**DOCUMENT EXTRACT**
‘We’re on the frontlines’: New Westminster trustee wants schools included in B.C. mental health review

Posted May 8, 2025 5:49 pm.
Last Updated May 8, 2025 5:51 pm.
As B.C. prepares for a sweeping review of its Mental Health Act, one local school trustee says a crucial voice is missing from the conversation: education.
Danielle Connelly, a New Westminster school board trustee and chair of the the British Columbia School Trustees Association Metro branch, is calling on the province to ensure schools are at the table for any mental policy reform — warning that students are already slipping through the cracks.
“We are at a crisis point,” said Connelly. “There just are not the supports. Kids are not getting diagnosed in a timely manner, wait lists are upwards of two years long, and counsellors are burning out.”
Connelly says the province currently funds a counsellor-to-student ratio of 1:693 — a figure unchanged since before the pandemic.

**WORK INSTRUCTION 1**
In the article on the New Westminster trustee, rewrite the passage from "As B.C. prepares" to "through the cracks.", swapping "province" for "provincial government".
**WORK INSTRUCTION 2**
Pick up the article on the New Westminster trustee's call for schools in the mental health review and carry it on from its final sentence.

**INFORMATION**
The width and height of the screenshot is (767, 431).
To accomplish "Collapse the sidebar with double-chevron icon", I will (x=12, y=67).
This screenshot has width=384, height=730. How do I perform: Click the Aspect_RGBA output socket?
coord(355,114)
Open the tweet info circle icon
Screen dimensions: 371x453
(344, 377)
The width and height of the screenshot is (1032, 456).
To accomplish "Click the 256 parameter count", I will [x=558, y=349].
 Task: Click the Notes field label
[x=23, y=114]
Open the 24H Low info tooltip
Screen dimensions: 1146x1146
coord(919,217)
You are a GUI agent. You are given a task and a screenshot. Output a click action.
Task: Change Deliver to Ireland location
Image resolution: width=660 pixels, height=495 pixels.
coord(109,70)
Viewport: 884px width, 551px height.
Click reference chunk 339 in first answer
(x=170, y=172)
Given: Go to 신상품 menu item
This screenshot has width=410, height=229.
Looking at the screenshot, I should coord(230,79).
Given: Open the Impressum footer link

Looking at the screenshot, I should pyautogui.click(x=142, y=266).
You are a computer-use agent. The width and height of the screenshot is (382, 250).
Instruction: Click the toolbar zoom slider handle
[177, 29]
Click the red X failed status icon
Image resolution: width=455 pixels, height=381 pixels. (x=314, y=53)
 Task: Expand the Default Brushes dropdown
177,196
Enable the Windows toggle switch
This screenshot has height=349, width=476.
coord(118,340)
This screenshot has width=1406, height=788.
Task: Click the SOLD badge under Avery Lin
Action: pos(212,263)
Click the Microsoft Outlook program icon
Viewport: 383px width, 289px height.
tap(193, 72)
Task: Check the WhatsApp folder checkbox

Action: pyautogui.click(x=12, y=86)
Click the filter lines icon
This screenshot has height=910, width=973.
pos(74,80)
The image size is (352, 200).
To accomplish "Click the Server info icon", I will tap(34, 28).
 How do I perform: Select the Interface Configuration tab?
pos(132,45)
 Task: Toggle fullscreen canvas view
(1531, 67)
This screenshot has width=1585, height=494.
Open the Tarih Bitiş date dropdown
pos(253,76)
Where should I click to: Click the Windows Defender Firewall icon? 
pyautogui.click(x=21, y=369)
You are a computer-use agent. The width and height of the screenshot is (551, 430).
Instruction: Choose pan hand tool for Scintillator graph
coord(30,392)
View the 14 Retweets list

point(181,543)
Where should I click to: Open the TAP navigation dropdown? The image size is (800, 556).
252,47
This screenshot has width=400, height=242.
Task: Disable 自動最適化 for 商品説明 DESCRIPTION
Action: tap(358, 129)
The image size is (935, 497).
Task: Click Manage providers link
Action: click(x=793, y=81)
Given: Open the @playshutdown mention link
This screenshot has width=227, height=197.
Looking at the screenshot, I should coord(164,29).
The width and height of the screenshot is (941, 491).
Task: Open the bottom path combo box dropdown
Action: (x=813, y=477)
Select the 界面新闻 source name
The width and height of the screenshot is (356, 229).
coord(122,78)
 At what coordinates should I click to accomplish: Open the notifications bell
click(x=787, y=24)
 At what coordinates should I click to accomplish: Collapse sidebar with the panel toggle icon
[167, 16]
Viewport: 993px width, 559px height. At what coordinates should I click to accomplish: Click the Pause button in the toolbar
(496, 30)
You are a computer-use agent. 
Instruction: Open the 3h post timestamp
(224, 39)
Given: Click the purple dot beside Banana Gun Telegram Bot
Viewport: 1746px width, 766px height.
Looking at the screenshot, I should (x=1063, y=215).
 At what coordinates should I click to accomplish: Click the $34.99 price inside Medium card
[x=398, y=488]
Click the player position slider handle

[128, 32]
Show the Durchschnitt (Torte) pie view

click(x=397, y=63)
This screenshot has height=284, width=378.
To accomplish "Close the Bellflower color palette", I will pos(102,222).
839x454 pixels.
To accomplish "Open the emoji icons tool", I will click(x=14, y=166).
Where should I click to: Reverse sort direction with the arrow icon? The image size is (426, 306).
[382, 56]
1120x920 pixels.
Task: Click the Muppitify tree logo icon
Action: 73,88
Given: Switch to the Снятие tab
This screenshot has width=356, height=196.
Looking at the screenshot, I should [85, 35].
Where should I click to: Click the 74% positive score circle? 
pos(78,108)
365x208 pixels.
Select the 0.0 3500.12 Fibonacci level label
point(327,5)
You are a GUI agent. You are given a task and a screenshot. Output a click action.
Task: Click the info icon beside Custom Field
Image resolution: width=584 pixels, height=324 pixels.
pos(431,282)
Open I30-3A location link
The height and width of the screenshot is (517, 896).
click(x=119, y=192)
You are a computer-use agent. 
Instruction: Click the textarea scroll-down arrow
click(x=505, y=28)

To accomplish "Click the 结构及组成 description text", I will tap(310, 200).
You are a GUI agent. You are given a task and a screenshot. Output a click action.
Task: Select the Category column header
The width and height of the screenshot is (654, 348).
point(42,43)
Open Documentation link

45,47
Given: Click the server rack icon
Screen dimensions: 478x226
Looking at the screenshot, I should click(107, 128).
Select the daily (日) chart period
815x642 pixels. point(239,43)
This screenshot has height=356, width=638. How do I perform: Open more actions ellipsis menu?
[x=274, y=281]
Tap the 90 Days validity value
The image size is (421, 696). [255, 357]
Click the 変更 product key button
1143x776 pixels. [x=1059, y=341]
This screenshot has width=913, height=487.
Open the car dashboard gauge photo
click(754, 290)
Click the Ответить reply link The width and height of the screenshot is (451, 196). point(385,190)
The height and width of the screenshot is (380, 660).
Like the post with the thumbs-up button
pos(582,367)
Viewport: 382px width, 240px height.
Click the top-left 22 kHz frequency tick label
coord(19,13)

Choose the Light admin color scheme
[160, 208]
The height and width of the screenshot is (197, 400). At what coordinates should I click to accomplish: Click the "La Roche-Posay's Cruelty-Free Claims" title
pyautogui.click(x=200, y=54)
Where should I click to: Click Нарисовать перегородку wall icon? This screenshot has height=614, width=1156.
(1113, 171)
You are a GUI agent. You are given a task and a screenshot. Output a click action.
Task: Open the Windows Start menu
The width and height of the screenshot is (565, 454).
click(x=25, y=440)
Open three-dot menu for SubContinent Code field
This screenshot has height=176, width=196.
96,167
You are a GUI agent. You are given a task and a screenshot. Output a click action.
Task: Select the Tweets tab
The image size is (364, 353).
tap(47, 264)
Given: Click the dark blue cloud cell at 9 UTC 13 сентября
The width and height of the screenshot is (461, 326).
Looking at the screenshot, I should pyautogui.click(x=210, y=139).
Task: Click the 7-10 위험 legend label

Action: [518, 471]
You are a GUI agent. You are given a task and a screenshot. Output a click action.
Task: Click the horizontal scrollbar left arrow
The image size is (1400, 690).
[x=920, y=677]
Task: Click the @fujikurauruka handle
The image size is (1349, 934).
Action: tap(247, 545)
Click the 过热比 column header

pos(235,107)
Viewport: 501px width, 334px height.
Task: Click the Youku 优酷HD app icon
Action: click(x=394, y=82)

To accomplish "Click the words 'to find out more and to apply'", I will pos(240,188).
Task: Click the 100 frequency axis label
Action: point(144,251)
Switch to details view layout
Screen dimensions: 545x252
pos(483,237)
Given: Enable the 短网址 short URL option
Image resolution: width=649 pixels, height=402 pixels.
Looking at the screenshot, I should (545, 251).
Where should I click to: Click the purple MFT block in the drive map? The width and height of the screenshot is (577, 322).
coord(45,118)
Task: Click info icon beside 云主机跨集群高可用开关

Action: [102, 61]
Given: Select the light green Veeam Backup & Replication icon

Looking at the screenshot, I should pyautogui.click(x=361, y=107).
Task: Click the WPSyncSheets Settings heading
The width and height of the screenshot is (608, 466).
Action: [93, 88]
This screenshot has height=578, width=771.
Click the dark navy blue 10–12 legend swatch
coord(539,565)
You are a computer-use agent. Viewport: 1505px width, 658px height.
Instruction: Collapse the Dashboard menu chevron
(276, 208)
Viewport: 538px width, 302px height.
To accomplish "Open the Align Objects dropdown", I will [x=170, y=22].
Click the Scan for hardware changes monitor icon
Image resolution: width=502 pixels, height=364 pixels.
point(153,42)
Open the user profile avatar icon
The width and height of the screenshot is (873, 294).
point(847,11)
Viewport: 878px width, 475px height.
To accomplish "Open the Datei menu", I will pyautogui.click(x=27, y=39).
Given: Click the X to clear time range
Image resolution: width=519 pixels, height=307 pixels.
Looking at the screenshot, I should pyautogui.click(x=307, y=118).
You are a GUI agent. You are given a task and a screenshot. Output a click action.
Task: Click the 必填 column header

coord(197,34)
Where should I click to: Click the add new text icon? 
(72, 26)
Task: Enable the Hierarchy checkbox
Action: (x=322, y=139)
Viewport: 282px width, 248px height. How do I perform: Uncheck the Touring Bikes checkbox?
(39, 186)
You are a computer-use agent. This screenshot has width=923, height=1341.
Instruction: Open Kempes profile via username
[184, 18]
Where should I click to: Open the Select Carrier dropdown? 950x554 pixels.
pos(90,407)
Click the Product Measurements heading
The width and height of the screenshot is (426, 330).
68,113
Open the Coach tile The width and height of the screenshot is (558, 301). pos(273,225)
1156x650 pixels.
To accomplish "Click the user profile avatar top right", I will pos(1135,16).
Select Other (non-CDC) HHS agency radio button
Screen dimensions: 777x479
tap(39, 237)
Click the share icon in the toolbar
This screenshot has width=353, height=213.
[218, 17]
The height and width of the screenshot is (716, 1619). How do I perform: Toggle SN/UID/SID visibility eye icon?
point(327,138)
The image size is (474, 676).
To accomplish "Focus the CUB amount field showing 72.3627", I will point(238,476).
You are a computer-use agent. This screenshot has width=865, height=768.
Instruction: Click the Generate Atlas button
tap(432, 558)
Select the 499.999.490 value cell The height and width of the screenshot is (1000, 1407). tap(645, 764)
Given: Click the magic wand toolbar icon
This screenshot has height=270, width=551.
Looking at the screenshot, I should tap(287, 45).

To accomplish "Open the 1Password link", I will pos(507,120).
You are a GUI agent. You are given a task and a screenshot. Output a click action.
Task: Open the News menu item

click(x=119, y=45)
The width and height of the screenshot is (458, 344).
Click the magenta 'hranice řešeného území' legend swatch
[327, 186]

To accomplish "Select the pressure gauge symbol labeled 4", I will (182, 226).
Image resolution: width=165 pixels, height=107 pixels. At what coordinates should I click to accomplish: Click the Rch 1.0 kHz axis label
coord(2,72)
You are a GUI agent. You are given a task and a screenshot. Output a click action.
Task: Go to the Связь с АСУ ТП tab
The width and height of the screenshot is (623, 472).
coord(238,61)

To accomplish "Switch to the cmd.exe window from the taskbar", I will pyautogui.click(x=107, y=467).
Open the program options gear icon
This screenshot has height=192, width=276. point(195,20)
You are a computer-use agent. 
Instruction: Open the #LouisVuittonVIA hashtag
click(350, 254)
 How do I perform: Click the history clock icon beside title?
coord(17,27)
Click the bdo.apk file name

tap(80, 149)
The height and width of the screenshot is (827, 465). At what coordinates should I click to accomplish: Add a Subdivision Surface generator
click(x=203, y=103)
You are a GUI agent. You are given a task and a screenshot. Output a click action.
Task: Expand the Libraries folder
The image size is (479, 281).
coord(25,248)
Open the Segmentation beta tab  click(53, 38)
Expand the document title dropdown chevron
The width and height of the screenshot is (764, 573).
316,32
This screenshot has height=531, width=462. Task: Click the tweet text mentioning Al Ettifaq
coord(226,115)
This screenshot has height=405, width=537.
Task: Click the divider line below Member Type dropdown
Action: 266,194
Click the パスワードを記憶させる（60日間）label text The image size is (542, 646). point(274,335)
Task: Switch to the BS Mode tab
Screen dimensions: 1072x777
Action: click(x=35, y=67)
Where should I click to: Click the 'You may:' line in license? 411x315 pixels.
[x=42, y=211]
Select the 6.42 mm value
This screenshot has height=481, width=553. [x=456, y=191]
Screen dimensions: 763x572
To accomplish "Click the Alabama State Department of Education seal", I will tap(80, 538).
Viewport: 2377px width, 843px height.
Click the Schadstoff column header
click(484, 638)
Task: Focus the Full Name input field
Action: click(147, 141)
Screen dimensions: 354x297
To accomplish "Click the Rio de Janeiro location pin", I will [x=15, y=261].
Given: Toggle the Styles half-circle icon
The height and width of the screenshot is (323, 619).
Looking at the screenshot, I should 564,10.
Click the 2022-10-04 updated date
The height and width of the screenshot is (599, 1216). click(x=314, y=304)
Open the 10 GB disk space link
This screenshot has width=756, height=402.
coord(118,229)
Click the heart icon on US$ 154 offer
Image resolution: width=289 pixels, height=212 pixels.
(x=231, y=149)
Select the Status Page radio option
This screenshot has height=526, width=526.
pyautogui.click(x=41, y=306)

**TASK RESULT 1**
As B.C. prepares for a sweeping review of its Mental Health Act, one local school trustee says a crucial voice is missing from the conversation: education.
Danielle Connelly, a New Westminster school board trustee and chair of the the British Columbia School Trustees Association Metro branch, is calling on the provincial government to ensure schools are at the table for any mental policy reform — warning that students are already slipping through the cracks.

**TASK RESULT 2**
While the NDP government committed $5 million over five years to student mental health in 2021, Connelly says New Westminster receives just $52,000 annually from that pot.
The funding is set to expire after the 2025-26 school year, with no new commitments announced.
“We need meaningful, reliable, dedicated, long-term investments…not just grants that dissappear after a year or two.”
Connelly is also pushing for the full rollout of Integrated Child and Youth Teams, which provide wraparound mental health services in schools. Connelly says only 14 of B.C.’s 60 school districts currently have access to these teams.
Her concerns come more than a week after Premier David Eby announced a full review of the Mental Health Act in response to the Lapu-Lapu Day tragedy, where 11 people were killed and dozens more injured after police say a 30-year-old man drove an SUV into a crowd of people at the festival.
The suspect, Kai-Ji Adam Lo, had a history of mental health issues and was under care through the Mental Health Act at the time of the attack.
While the review is expected to focus on how the Act governs involuntary treatment and public safety, education leaders like Connelly say it’s a missed opportunity if schools aren’t included.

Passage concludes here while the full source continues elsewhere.